In this post I’m going to show how a well structured HTML, Python and a loyal Raspberry Pi can help you to find a nice position in a company you like.
At the end, you’ll be able to receive this kind of message:
Overview
Crawling jobs portal
To crawl a website in Python the suggested way to go is to use Beautiful Soup. To use it, put the BeatifulSoup.py at the same folder of your script.
The code below is commented, but what it does is basically:
- Get html content from a page
- Find elements with a certain tag (in our case, the “job” one)
- Get the elements’ text and compare with key-words provided
- Do it for all urls provided
- Format the text
- Send an e-mail when there are desired positions
Name it job_finder.py
.
#encoding='utf-8'
unicode("utf-8")
import urllib
from BeautifulSoup import *
from datetime import datetime
from send_me_msg import send_me_msg
def make_msg_from_positions(warning_email_positions, url):
"""
Format a text block with the url and all the interesting
positions from it.
"""
msg = "Positions from " + url + ": \n"
for i, position in enumerate(warning_email_positions):
msg += str(i+1) + ") " + position + "\n"
return msg
wanted_positions = ["Data Scientist",
"Machine",
"Data",
"Intelligence",
"Software"]
urls_list = ["https://nubank.workable.com/",
"https://eduk.workable.com/",
"https://brandbastion.workable.com/"]
final_msg = ""
for url in urls_list:
html = urllib.urlopen(url).read()
soup = BeautifulSoup(html)
### Retrieve all of the anchor tags
jobs = soup.findAll("li", { "class" : "job" })
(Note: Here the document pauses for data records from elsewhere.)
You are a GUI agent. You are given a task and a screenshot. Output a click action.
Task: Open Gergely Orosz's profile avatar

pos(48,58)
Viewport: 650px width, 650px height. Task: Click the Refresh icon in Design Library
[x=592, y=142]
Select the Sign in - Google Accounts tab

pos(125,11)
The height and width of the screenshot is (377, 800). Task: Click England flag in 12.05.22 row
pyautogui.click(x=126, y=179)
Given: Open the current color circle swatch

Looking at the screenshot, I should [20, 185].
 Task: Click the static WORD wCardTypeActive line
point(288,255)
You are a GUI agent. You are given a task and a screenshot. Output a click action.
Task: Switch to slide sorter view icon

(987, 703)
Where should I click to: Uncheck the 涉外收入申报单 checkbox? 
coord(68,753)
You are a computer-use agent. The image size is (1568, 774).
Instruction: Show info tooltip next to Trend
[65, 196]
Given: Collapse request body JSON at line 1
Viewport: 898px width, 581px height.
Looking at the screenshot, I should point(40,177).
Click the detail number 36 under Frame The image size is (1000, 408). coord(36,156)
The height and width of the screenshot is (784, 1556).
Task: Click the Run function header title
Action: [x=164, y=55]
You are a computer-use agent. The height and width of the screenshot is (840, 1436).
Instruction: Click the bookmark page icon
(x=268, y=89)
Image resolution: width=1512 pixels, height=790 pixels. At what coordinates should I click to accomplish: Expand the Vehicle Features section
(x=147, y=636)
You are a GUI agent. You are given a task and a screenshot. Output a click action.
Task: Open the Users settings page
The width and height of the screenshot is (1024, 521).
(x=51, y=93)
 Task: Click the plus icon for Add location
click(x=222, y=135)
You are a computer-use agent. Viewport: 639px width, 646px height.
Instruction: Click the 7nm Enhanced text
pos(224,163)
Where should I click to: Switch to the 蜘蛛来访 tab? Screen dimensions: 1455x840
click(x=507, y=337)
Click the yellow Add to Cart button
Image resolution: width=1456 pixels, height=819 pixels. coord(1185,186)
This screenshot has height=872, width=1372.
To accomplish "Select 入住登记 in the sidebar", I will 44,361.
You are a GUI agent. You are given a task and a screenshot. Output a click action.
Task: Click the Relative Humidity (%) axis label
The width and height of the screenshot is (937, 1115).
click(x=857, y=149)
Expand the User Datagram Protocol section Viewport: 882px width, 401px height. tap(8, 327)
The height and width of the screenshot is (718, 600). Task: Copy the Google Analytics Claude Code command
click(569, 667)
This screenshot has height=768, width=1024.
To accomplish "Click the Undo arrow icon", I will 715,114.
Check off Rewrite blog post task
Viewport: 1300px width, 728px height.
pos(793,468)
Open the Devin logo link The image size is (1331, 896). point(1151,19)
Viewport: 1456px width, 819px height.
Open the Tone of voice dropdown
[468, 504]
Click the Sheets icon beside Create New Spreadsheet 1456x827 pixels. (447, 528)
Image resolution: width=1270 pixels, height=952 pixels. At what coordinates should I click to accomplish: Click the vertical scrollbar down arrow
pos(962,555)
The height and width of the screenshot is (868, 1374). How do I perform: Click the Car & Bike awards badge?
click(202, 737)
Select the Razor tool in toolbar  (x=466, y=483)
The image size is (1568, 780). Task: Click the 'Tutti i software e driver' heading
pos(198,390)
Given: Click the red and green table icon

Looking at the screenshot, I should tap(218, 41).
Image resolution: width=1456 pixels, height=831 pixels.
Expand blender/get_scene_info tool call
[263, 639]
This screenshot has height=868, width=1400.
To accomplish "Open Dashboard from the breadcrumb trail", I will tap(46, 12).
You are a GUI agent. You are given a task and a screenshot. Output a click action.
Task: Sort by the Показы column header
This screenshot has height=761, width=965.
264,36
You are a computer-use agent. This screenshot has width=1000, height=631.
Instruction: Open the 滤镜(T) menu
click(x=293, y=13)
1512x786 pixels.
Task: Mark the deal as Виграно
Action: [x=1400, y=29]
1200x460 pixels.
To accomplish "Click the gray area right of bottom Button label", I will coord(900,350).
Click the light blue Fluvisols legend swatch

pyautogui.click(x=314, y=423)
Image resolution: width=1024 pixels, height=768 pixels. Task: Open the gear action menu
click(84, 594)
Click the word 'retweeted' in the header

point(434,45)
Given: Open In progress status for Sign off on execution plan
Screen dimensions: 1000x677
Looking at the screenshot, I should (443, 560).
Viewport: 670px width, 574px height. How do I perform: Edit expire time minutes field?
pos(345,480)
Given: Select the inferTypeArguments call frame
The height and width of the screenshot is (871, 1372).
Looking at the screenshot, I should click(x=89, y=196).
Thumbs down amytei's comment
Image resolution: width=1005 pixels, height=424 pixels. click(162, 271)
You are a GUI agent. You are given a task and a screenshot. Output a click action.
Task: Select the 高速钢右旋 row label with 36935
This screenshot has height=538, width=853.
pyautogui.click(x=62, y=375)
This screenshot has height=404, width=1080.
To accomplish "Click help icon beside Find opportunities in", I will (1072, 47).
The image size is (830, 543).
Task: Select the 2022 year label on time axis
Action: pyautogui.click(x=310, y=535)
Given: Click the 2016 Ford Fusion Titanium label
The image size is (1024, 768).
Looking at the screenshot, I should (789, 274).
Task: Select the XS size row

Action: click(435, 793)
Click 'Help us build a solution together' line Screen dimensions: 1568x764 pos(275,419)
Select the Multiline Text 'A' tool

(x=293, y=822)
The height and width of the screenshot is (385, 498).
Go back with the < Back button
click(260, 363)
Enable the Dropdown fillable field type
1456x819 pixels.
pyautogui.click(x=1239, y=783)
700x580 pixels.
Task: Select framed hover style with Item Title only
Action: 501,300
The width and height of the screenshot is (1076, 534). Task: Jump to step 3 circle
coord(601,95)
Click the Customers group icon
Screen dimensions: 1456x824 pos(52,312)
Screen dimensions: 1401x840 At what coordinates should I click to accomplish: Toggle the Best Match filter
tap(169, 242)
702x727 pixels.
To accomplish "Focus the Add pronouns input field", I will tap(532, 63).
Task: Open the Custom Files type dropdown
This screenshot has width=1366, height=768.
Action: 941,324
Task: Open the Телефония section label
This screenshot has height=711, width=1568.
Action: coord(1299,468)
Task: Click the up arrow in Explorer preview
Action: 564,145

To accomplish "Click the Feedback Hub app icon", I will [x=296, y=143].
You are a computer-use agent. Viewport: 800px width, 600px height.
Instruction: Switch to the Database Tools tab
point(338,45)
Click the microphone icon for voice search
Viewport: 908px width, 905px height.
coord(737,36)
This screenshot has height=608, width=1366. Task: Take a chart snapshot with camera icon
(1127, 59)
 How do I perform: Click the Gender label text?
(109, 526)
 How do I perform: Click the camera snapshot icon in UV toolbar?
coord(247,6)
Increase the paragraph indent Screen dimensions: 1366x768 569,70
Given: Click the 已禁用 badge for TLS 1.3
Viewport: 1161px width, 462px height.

### Keep the text of the available positions
available_positions = []
for job in jobs:
for a_element in job.findAll("a"):
available_positions.append(a_element.text)
warning_email_positions = []
### Compare the available positions with all the desired key-words
for position in available_positions:
for wanted_position in wanted_positions:
if wanted_position.lower() in position.lower():
warning_email_positions.append(position)
### Make sure there's no duplicated
warning_email_positions = set(warning_email_positions)
### If there are interesting positions, format it
if len(warning_email_positions) != 0:
msg = make_msg_from_positions(warning_email_positions, url)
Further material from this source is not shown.